◆ **ACTION ITEM**
Scan the entries below and extract each line with the word "chart" in it.

Entries taken from a collection:
* * * *

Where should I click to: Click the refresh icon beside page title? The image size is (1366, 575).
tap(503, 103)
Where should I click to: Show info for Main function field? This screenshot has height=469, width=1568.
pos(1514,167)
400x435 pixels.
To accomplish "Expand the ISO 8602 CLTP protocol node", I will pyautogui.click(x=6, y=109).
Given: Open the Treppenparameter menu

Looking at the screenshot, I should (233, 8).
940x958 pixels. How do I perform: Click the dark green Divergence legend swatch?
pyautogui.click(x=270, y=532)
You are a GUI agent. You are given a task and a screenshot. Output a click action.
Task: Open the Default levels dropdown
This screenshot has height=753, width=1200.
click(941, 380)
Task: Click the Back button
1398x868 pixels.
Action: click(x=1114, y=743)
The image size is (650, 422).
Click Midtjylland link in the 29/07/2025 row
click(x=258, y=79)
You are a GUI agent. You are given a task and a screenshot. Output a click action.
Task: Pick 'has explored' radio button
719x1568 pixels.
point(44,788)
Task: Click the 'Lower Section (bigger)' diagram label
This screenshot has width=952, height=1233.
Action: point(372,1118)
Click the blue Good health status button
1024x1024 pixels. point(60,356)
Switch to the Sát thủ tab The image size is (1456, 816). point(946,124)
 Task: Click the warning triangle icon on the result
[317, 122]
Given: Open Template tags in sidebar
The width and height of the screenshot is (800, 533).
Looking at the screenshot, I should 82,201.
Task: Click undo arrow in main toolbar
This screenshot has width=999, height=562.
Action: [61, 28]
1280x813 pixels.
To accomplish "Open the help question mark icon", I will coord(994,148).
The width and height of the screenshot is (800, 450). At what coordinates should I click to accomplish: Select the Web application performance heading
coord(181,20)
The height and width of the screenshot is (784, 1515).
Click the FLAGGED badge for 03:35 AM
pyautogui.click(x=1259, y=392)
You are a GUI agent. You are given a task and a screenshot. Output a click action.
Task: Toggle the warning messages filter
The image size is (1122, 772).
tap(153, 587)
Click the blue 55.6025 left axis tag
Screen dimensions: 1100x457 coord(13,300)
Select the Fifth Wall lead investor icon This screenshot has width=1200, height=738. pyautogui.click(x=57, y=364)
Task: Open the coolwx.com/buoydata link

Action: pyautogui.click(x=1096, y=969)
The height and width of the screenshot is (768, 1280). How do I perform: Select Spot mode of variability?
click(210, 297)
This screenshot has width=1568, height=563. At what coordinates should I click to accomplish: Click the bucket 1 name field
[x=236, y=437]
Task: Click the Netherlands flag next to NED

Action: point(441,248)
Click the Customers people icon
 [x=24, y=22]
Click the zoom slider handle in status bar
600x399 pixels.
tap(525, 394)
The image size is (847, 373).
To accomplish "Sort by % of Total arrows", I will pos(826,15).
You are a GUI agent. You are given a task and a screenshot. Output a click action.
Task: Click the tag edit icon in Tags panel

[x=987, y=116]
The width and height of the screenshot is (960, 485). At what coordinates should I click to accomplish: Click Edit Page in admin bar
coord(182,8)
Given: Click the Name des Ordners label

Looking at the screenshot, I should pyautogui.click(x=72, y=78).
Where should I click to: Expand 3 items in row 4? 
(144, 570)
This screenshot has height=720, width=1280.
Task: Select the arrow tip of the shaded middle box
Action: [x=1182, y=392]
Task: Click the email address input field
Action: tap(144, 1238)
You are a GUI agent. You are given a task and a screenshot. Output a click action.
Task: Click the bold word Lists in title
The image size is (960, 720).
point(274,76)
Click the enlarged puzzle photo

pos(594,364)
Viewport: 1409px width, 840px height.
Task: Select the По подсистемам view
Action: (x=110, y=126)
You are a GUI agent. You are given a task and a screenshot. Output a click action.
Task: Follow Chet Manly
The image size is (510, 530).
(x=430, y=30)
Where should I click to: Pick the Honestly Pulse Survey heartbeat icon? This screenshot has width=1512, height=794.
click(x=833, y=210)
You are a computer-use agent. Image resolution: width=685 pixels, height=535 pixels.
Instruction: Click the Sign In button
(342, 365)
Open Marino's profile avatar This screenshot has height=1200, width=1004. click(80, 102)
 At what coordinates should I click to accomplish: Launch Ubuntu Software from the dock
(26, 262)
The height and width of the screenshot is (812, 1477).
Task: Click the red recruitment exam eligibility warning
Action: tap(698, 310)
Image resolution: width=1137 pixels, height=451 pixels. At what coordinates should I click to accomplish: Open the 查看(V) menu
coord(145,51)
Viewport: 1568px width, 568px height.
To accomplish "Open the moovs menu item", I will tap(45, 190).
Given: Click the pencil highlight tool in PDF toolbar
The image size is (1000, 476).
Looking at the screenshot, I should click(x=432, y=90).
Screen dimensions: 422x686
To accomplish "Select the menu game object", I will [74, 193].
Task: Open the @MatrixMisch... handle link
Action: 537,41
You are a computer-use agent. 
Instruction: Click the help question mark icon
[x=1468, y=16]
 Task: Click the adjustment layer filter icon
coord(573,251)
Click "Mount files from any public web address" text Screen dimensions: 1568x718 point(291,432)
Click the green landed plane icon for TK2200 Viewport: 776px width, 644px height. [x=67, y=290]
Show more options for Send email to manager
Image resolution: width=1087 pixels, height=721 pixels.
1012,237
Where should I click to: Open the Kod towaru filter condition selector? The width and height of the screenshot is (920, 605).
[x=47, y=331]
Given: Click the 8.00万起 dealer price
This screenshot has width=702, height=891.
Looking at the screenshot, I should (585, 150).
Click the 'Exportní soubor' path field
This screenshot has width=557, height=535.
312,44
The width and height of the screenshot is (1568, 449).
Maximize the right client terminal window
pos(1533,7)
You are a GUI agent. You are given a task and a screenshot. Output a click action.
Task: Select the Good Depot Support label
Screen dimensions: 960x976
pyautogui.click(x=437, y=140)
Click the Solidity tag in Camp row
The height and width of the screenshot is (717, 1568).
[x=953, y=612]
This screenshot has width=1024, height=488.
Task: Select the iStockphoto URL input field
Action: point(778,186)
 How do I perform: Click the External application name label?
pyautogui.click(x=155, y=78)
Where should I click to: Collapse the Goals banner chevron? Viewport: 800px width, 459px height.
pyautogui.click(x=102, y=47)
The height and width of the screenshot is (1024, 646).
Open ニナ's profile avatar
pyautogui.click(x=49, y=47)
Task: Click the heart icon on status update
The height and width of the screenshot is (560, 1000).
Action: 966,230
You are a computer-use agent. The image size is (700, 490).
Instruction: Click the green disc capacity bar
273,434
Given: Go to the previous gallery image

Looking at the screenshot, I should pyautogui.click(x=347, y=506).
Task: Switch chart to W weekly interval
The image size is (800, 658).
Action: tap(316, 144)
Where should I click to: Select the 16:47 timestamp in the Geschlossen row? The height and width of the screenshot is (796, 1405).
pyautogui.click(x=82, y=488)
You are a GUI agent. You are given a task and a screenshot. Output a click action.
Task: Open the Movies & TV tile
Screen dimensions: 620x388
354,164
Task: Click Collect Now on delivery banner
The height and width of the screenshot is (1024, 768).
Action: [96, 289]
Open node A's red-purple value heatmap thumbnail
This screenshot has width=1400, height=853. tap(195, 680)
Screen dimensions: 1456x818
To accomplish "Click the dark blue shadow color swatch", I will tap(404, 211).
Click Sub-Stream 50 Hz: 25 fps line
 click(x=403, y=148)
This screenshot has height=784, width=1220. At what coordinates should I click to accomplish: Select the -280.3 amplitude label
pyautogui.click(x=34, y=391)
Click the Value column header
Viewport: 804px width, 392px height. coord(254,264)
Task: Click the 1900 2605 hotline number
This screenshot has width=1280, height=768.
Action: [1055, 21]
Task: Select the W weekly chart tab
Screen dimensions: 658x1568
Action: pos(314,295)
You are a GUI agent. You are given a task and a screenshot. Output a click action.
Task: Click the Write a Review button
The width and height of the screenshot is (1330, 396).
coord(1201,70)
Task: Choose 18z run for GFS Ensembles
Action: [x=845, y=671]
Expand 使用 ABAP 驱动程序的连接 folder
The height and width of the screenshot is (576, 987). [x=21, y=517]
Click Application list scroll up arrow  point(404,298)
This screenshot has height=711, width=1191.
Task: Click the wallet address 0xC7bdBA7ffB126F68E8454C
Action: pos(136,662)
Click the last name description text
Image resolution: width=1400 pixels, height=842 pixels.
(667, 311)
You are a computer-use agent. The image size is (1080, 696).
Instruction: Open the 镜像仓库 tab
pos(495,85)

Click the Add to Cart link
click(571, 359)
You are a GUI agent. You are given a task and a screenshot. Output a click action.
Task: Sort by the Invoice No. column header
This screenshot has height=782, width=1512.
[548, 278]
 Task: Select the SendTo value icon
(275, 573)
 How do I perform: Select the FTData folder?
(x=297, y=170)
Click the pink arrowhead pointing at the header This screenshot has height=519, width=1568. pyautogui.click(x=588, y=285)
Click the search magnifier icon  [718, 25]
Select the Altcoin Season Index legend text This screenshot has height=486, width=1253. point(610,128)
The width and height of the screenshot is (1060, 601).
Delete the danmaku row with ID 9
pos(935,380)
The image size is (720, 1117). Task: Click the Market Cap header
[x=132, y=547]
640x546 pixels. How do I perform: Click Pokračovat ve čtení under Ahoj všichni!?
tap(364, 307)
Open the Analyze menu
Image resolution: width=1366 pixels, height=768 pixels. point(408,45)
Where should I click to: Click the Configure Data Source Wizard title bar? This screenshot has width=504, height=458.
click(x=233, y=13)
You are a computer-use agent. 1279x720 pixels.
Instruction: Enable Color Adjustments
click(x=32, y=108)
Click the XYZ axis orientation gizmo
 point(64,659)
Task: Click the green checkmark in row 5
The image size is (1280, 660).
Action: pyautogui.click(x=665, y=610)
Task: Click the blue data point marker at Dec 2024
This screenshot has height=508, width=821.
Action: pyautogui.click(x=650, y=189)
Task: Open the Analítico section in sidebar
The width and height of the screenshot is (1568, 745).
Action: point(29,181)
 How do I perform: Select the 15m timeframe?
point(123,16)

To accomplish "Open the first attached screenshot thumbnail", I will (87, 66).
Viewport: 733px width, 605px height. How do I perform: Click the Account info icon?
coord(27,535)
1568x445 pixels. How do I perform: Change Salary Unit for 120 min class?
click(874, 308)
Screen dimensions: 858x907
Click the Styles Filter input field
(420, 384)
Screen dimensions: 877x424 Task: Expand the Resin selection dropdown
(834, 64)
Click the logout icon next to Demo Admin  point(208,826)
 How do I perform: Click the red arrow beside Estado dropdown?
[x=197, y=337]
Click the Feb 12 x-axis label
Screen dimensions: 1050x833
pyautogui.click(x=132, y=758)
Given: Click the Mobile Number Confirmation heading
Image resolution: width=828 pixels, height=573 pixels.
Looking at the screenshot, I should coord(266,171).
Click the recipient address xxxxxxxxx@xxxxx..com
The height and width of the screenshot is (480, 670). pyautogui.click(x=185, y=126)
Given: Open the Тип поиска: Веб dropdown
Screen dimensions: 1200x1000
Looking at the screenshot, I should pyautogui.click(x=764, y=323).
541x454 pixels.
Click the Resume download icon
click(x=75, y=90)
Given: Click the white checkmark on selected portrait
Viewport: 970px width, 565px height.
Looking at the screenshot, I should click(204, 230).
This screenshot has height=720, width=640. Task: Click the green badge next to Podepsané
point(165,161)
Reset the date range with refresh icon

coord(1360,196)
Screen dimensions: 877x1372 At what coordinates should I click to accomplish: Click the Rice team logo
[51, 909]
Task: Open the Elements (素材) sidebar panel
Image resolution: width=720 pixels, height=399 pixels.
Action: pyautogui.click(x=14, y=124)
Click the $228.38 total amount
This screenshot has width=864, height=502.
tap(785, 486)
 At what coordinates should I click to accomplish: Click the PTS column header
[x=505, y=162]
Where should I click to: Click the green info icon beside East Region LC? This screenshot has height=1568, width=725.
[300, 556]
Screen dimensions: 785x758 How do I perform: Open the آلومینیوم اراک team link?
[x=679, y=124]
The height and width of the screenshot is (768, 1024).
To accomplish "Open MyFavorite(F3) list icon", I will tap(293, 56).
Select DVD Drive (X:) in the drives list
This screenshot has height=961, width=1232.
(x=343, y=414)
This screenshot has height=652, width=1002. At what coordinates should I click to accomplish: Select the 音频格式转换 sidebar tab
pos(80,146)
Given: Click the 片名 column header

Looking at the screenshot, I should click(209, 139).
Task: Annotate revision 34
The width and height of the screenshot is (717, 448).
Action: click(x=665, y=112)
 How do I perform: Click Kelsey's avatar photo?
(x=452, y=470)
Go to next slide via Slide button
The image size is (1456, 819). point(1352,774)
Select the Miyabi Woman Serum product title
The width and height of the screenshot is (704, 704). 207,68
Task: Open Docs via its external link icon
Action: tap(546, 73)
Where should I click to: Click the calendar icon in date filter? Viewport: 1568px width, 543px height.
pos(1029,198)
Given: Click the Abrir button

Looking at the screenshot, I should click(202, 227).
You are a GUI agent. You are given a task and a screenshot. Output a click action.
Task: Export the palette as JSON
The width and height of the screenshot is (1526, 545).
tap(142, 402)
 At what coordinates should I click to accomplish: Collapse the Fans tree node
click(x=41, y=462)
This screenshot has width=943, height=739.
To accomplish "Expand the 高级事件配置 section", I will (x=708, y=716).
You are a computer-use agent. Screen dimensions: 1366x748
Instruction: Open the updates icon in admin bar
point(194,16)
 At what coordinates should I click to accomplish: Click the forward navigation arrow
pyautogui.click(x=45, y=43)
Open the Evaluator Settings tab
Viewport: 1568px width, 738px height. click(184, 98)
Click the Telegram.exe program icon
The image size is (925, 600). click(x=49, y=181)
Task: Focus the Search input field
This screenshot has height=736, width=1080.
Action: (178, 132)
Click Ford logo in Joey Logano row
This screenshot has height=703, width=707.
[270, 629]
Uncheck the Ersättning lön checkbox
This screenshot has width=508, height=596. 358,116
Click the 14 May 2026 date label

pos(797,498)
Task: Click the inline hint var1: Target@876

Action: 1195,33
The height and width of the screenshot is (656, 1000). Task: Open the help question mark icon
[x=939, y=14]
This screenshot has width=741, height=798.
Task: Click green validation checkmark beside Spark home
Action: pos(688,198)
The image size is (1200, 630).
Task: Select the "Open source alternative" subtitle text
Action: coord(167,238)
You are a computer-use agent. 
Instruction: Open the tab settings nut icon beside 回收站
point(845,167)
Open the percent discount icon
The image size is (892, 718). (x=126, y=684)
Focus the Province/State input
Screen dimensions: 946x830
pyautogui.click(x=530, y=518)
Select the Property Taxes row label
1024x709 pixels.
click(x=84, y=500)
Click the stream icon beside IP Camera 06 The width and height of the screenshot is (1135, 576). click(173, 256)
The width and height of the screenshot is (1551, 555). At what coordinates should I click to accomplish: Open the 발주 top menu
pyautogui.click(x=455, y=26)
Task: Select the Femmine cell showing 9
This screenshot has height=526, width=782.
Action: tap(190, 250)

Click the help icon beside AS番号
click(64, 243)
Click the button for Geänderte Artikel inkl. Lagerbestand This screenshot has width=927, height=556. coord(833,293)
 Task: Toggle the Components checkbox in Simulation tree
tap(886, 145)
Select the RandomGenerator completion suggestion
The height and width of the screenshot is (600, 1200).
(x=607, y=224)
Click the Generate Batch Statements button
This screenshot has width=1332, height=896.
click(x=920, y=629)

* * * *

◆ **REPLY TO THE TASK**
Task: Switch chart to W weekly interval
Task: Select the W weekly chart tab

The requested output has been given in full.